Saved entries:
Start of Block
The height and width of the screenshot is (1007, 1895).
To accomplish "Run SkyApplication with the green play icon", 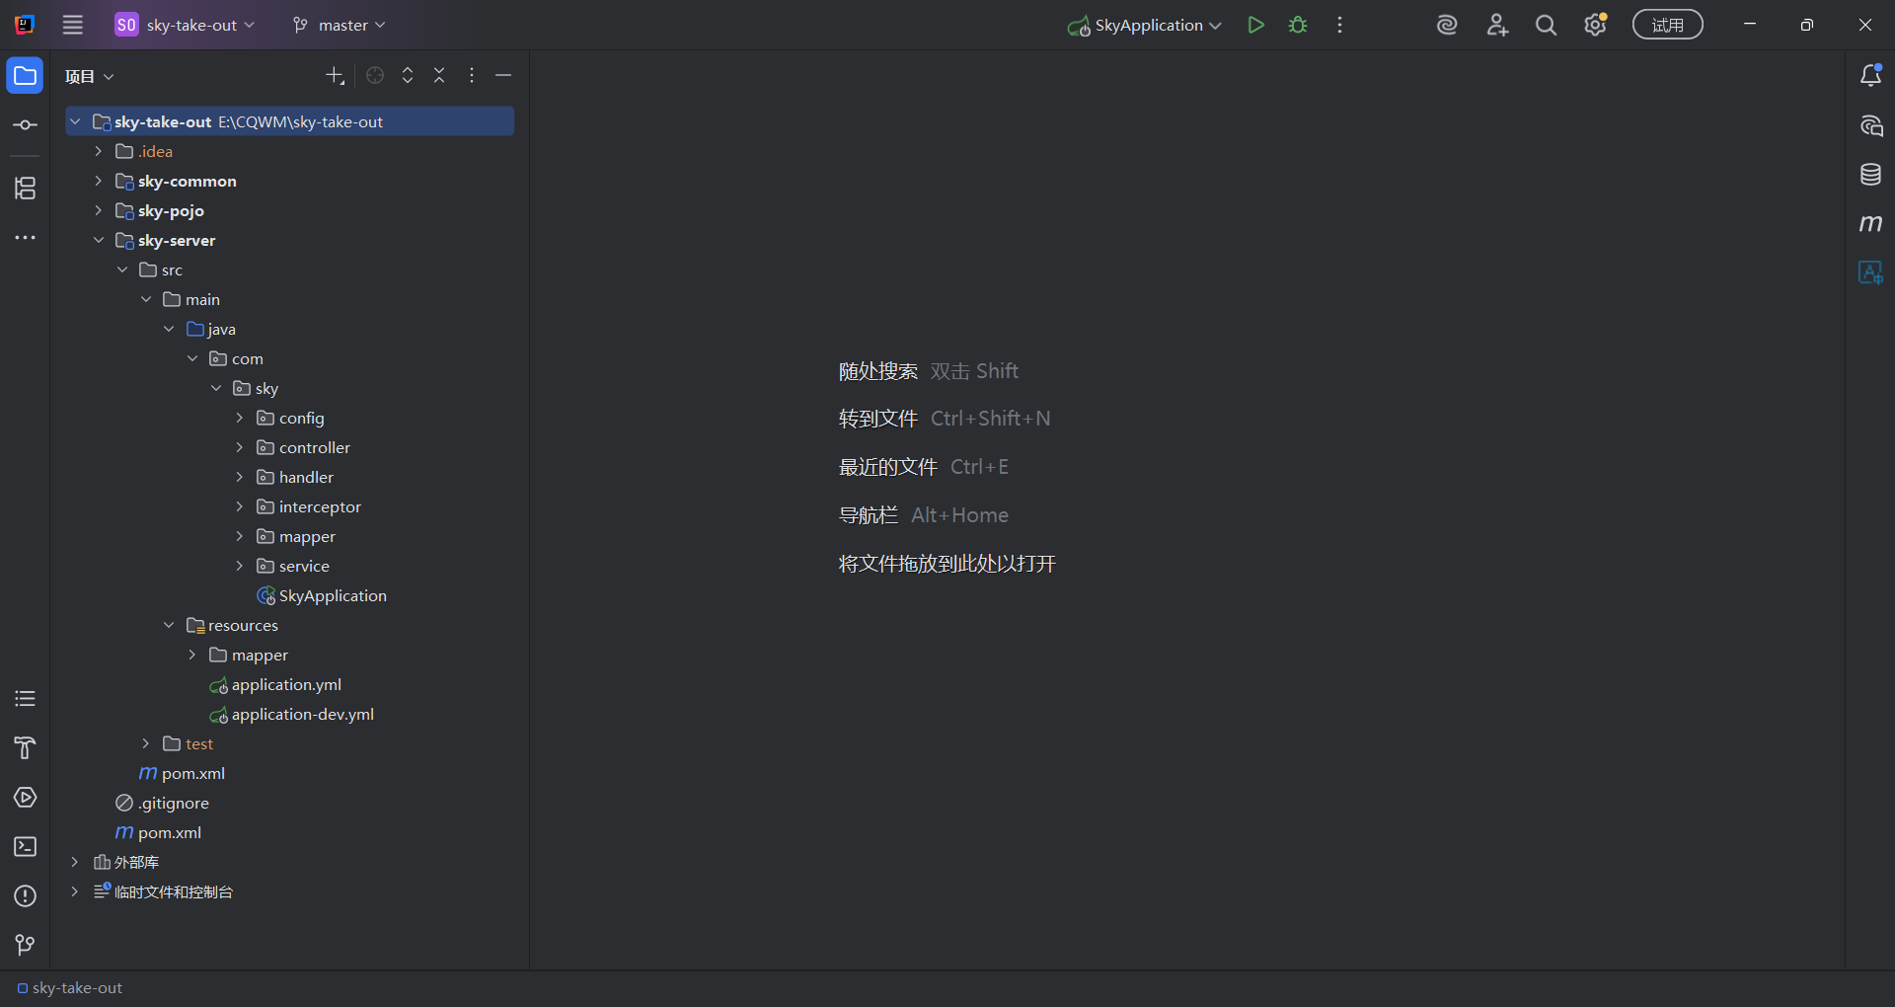I will (x=1255, y=26).
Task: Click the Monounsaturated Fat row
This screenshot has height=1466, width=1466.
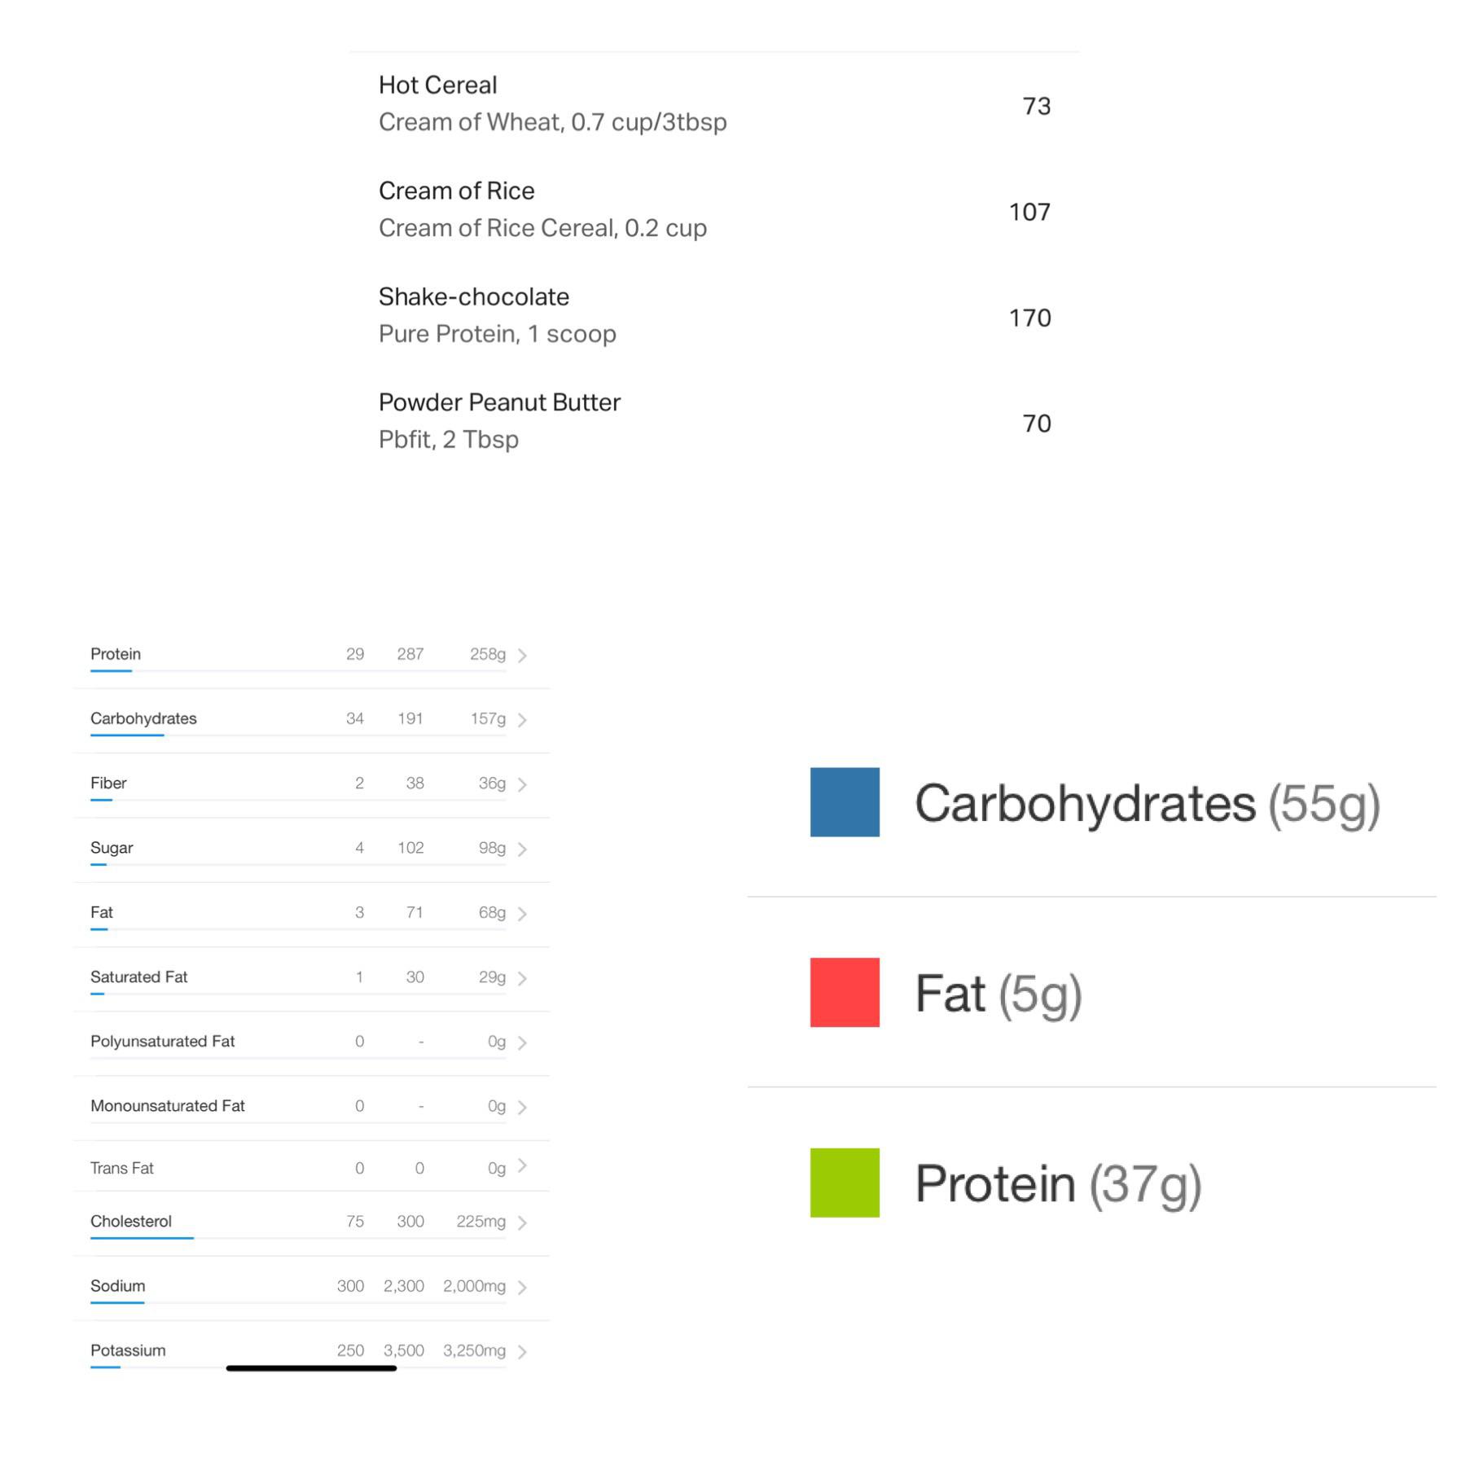Action: click(x=524, y=1106)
End of Block
• Problem to work on
Copy nothing but the lines from the line holding "Task: Click the Monounsaturated Fat row" through the last line of the entries, exactly, while leaving out the pictures.

• Response area
Task: Click the Monounsaturated Fat row
This screenshot has height=1466, width=1466.
Action: click(x=524, y=1106)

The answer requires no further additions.